日本のサービス品質やカスハラ被害について僕なりの感想


高すぎる日本のサービス品質

最近あるフォロワーさんのつぶやきを見たら「日本はファミレスみたいにエコノミークラスの店でも、客が高いサービス品質を求めてくるから大変だ」みたいなことが書かれていた。

すごくわかる。日本は確かに「おもてなし」の国なんて言われるけど、対価に対するサービス品質の格差が少ない国と感じることは多い。最近では客(カスタマー)が店員にハラスメント的行為を行う「カスハラ被害」なんて言葉も生まれている。

例えばホテル産業もそう。日本は1つ星から5つ星のホテルの間に、旅館やビジネスホテル、カプセルホテルといった業態のある豊かな宿泊文化を持つ国だと思う。ロンドンでもニューヨークでも大都市でそこそこのクラスのホテルに泊まろうとすると最低でも1万円以上は覚悟しなければならないが、日本は東京でもバス・トイレ付きの個室に5000円台で泊まることができる。

何より日本のホテルが優れているのは、低価格が売りのビジネスホテルであっても「お客様が一番」と(たとえ表向きだけでも)真摯に対応する応対品質の高さだ。たった一泊数千円で、フロントに制服を着たスタッフが立ち、「いらっしゃいませ」と笑顔で客を出迎え、部屋も手入れが行き届き、清潔さが徹底された宿は、ある程度の経済レベルの国では見当たらないだろう。

僕はかつて出張で北欧の国々を一か月間かけて回ったことがある。北欧は総じて物価が高いので、デンマークの首都のコペンハーゲンでも最低ランクのホテルで1泊1万円程度。宿の数が少ない地方に行くと、同等のホテルで1泊2万円程度するところもあった。それでも安い宿は早めに予約しておかないと簡単に部屋が埋まる。
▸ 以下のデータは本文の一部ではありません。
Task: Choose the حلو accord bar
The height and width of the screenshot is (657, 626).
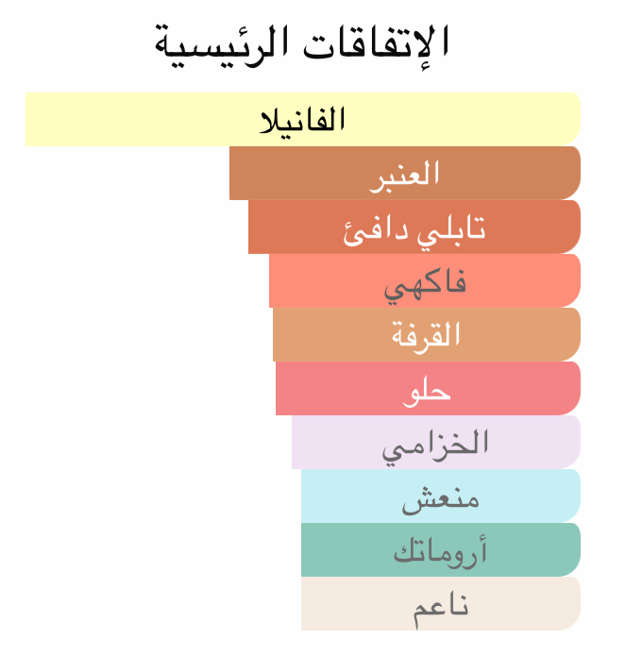Action: tap(427, 389)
予約を忘れた結果、1泊3万円以上の宿しか残っておらず、出張なのに野宿したという経験もある。

ある街で泊まった宿は1泊1万5000円もするのに何と宿の中にスタッフがいない。入り口にテレビ電話があって、鍵も保管庫の中から自分で取れという。おまけにスタッフの勤務時間の都合でチェックインは18時までとか、夜間はオートロックで入口が締まるから遅く帰ってくる時はああしろこうしろといろいろ制約が多い。これだけの対価を払っていれば、日本のホテルなら3つ星クラスの重要なゲストとして手厚いおもてなしを受けられるはずだとその時は思った。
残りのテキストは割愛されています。